Stored data:
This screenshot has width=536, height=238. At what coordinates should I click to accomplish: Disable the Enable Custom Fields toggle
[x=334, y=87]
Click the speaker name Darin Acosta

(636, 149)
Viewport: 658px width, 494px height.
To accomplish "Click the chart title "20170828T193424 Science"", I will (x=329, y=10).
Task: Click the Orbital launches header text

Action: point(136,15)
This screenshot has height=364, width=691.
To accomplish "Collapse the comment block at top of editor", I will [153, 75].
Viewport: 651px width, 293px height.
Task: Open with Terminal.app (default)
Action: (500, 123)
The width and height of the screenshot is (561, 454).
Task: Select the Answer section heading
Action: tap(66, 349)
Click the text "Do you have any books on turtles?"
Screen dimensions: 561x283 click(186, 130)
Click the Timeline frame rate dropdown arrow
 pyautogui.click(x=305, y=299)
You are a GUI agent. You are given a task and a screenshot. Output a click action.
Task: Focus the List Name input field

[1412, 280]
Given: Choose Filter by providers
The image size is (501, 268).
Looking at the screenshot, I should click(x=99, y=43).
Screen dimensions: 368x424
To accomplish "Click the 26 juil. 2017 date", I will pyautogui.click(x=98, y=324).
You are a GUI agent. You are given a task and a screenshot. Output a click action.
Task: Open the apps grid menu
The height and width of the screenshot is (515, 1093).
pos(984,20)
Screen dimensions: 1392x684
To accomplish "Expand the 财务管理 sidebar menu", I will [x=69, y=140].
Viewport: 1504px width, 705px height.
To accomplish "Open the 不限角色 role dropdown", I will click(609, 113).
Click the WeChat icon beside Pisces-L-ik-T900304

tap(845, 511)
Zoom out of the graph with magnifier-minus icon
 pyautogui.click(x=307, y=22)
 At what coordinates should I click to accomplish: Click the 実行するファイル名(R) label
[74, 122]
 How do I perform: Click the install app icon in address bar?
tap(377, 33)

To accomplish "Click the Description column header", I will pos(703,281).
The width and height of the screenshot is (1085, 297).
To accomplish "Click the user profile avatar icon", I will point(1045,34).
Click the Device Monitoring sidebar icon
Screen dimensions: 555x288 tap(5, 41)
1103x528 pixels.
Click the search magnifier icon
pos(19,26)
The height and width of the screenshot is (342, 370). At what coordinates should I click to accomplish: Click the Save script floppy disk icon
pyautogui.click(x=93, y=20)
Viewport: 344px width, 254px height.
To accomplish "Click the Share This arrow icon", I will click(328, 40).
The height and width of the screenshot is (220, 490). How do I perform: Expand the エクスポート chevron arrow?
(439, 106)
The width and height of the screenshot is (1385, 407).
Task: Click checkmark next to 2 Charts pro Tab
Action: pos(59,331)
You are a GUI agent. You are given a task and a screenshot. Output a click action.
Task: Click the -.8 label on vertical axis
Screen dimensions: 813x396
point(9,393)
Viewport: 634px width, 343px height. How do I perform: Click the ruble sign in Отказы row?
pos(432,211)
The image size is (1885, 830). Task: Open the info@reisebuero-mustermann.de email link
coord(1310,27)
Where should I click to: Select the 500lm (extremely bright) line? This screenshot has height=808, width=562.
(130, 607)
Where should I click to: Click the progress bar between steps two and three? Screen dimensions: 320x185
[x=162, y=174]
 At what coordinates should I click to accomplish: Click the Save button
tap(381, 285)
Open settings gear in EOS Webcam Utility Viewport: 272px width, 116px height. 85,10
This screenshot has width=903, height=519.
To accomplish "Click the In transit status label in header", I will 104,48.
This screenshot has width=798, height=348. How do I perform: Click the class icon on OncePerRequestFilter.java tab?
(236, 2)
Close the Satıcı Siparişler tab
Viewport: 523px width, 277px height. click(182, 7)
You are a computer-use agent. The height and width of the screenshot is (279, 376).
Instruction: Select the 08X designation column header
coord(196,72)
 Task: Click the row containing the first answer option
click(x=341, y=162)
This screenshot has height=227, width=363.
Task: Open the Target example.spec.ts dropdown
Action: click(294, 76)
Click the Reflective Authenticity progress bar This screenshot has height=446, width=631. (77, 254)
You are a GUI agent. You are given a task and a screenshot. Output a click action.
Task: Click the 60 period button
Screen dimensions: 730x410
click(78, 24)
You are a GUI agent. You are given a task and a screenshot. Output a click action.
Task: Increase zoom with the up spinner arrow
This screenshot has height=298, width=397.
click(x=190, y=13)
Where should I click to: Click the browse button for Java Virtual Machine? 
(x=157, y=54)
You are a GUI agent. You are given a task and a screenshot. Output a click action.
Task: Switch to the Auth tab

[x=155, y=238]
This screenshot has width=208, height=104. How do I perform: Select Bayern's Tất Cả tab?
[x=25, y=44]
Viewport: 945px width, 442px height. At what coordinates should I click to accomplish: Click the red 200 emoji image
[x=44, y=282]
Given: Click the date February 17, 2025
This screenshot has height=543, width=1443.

Task brief:
Copy out every line from the data above in which the word "date" occurs.

Solution to this problem:
To accomplish "Click the 26 juil. 2017 date", I will pyautogui.click(x=98, y=324).
Given: Click the date February 17, 2025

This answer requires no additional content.